Quando si perde la capacità di sentire le dita dei piedi, questi si possono ferire frequentemente senza che la persona se ne accorga e, spesso, da una ferita si può sviluppare un’ulcera e può diventare una grave infezione. Le infezioni dei piedi si possono diffondere fino alla gamba.
L’infezione e la morte del tessuto si espandono col tempo, ed è necessario amputare l’arto per salvare la vita del paziente.
Un’amputazione si effettua in anestesia generale o con un’epidurale (anestesia locale), a seconda delle condizioni del paziente.
Dalla ferita esce un tubo di drenaggio per far uscire i liquidi in eccesso dai tessuti operati. A guarigione avvenuta, a secondo del tipo di amputazione, si può ricorrere a una protesi.
Dopo l’intervento di chirurgia, il paziente necessita di una riabilitazione e di una scarpa o di un plantare studiato per il piede amputato. Egli deve imparare a tornare alla vita quotidiana senza una parte del corpo. L’arto amputato si può sostituire con una protesi e il fisioterapista può aiutare il paziente a imparare a usare questo ausilio.
Alcuni amputati sentono dolore nell’arto tagliato. Questa patologia è nota come sindrome dell’arto fantasma (lo si ritrova in tutti gli amputati, per qualsiasi causa, non solo nel diabete).

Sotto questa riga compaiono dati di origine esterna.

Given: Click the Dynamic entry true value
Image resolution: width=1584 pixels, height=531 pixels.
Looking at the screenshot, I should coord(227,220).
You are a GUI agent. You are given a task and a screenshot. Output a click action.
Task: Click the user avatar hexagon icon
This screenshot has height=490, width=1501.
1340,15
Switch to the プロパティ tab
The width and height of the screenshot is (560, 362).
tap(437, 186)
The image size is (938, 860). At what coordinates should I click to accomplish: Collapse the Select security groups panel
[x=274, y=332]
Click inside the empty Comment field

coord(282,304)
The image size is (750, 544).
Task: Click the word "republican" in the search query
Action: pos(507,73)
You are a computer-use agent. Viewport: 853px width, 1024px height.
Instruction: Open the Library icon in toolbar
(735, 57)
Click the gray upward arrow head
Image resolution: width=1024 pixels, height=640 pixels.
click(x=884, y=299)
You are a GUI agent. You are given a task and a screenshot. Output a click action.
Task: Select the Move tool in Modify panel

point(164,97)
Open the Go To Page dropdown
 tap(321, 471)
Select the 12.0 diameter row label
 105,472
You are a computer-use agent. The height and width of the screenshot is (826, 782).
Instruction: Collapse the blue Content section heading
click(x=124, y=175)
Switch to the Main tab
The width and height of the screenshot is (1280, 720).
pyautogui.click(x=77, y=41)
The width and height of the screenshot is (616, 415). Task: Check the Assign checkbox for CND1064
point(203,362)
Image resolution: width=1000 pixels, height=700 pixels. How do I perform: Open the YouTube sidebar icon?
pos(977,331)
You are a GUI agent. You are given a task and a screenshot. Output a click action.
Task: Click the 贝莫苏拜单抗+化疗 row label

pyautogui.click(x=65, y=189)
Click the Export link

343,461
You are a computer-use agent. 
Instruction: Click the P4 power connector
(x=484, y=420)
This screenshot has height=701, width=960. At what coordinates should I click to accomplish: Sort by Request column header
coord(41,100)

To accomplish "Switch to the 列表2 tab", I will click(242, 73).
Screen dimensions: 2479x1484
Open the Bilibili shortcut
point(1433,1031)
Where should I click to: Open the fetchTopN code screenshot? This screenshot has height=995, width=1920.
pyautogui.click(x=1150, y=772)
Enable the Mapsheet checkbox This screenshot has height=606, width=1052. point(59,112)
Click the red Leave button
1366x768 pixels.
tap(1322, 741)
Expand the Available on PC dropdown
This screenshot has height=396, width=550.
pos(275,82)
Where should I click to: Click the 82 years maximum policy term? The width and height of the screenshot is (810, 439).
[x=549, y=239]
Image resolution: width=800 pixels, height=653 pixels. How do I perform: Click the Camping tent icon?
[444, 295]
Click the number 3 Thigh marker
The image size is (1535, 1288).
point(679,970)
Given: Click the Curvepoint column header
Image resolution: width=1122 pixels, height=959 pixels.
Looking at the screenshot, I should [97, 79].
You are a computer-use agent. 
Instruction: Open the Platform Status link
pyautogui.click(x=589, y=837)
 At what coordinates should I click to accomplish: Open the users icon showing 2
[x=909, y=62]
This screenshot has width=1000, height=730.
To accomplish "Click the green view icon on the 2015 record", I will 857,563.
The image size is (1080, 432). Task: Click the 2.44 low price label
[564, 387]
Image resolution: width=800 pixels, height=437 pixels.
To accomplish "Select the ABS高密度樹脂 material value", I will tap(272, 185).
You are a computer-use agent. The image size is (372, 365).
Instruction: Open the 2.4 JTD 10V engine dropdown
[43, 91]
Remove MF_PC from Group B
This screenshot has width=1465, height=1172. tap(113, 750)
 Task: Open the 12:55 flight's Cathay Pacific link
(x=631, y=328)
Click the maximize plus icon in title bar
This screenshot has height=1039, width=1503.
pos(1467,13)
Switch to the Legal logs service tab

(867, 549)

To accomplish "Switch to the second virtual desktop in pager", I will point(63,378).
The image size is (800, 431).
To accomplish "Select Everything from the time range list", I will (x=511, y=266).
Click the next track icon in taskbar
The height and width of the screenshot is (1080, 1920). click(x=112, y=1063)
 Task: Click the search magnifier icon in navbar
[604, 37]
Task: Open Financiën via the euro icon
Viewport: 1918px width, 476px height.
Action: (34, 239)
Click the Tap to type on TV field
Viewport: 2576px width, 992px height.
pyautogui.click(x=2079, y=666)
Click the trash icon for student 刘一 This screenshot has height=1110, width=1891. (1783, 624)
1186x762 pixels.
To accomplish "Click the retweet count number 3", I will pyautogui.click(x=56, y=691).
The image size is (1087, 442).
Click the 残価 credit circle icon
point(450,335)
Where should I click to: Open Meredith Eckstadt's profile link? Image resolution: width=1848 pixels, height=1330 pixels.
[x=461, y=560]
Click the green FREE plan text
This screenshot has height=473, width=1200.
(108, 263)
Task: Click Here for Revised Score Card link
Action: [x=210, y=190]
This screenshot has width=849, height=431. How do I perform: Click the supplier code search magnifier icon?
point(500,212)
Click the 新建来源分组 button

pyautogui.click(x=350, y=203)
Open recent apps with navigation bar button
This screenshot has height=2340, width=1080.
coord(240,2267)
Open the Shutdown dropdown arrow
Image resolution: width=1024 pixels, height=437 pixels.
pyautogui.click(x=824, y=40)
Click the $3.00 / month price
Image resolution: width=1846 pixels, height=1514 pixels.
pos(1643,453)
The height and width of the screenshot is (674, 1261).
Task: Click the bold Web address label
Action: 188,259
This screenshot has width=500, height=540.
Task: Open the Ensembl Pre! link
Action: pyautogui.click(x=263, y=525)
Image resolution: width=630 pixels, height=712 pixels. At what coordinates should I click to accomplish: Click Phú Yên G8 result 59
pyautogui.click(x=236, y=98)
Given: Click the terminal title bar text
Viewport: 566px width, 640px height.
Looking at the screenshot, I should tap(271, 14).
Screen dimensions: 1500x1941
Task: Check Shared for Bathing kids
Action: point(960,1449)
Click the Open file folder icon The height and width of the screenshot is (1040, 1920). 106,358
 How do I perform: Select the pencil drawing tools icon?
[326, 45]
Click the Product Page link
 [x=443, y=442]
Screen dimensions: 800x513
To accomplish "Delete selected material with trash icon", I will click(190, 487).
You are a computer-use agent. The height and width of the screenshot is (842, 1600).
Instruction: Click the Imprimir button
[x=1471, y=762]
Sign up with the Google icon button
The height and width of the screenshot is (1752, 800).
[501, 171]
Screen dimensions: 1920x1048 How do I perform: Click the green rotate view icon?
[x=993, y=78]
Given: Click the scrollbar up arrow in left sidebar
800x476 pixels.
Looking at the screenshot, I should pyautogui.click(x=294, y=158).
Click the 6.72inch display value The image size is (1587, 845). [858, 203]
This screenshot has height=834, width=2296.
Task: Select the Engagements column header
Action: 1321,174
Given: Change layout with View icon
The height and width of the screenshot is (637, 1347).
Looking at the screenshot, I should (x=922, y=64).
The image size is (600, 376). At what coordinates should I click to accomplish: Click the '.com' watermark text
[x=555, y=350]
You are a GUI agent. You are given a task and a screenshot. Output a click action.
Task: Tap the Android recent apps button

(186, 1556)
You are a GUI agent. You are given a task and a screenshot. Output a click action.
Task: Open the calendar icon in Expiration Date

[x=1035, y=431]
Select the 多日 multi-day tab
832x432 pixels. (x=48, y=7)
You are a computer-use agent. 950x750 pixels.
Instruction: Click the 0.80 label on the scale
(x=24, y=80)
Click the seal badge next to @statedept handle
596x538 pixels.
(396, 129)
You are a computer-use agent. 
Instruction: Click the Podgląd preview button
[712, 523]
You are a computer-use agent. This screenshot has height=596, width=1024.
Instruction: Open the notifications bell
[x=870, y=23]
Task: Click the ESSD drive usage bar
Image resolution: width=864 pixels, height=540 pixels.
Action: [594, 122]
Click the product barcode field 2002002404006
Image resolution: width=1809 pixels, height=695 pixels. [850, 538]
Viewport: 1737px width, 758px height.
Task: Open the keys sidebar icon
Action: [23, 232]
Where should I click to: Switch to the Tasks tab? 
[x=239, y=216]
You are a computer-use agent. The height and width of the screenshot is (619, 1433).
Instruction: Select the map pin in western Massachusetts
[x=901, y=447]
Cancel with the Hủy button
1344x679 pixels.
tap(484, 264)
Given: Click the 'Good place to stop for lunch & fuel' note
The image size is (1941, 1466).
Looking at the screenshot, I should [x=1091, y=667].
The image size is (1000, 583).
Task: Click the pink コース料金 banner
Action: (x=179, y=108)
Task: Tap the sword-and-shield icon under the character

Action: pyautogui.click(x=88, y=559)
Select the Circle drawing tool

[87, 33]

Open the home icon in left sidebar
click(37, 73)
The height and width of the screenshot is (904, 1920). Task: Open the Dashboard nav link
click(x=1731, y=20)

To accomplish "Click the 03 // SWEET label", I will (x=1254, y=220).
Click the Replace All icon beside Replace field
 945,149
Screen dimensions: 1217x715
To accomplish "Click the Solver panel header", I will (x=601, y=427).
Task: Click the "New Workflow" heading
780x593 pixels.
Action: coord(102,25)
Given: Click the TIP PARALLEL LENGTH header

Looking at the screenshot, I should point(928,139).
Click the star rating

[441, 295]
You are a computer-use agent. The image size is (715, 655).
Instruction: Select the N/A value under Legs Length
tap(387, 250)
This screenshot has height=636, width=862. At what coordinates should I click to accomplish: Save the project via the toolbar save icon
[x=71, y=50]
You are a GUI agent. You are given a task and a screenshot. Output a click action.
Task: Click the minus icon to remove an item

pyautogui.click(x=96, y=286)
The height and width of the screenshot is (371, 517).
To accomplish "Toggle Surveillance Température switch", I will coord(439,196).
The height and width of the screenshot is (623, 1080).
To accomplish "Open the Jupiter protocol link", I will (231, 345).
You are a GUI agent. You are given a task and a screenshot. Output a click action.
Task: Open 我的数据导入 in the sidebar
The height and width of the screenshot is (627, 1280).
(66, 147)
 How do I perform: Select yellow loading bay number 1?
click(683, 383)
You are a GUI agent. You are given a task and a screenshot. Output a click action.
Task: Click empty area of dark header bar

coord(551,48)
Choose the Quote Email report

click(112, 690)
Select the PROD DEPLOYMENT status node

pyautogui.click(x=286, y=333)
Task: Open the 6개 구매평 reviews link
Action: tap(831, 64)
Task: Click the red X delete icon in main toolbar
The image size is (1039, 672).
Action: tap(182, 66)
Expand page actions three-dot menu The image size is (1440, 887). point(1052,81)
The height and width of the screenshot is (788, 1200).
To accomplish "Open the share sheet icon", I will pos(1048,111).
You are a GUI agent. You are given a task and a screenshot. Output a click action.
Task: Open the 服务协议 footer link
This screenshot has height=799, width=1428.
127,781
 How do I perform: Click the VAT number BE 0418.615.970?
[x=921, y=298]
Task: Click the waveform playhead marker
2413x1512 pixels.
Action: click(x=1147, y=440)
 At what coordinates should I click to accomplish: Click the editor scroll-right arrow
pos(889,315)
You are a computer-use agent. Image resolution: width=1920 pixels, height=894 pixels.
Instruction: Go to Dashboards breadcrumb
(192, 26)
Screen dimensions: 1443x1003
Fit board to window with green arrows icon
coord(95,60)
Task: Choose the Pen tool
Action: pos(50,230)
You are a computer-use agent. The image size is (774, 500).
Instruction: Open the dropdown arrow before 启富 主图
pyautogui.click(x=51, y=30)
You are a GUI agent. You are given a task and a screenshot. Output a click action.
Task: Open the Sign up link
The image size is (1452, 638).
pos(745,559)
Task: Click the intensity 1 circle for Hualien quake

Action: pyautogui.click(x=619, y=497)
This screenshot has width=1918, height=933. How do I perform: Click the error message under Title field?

Il mio pensiero sulle complicanze del piede diabetico dopo una casistica di più di 2000 casi: io ritengo che l’amputazione possa essere minore; con asportazione solo di zone necrotiche e dopo un’accurata pulizia, occorre passare alla terapia con ossigeno con la camera normobarica, chiamata Ulcosan NEW a Camera Madeyski.
Noi, quando possibile, amputiamo solo una falange o un metatarso, raramente un dito completamente. L’amputazione dell’avampiede è molto rara e l’amputazione di un arto la riserviamo a casi estremi: nella nostra esperienza ciò avviene solamente per un paziente ogni 100.
Cosa aspettarsi dopo l’amputazione?
La ferita non viene chiusa in quanto la sutura cutanea, in una cute sofferente come quella affetta da vascolarizzazione, farebbe andare in necrosi.
La ferita sarà sottoposta un’ora al giorno a ossigenoterapia in normobarismo. Tale terapia non ha alcuna controindicazione e, specialmente nel piede diabetico (come nelle ferite in gravi arteriopatie periferiche), dà ottimi risultati.
Spesso, l’assistenza infermieristica non serve, se il paziente è seguito dai familiari e usa la terapia con ossigeno tramite la camera normobarica Ulcosan NEW.
La medicazione è semplice. Basta pulire la ferita con soluzione fisiologica e poi fare un’ora di ossigeno. Successivamente, occorre solo la medicazione semplice; mai utilizzare pomate, mai garze grasse, mai medicazioni avanzate.
Il mio pensiero dopo 46 anni di chirurgia si riassume in tre concetti:
1. Non siamo stati fatti o creati per essere operati.
2. Per amputare c’è sempre tempo.
3. A volte la costanza e le terapie a disposizione possono dare una qualità di vita accettabile e migliore rispetto alla chirurgia demolitiva.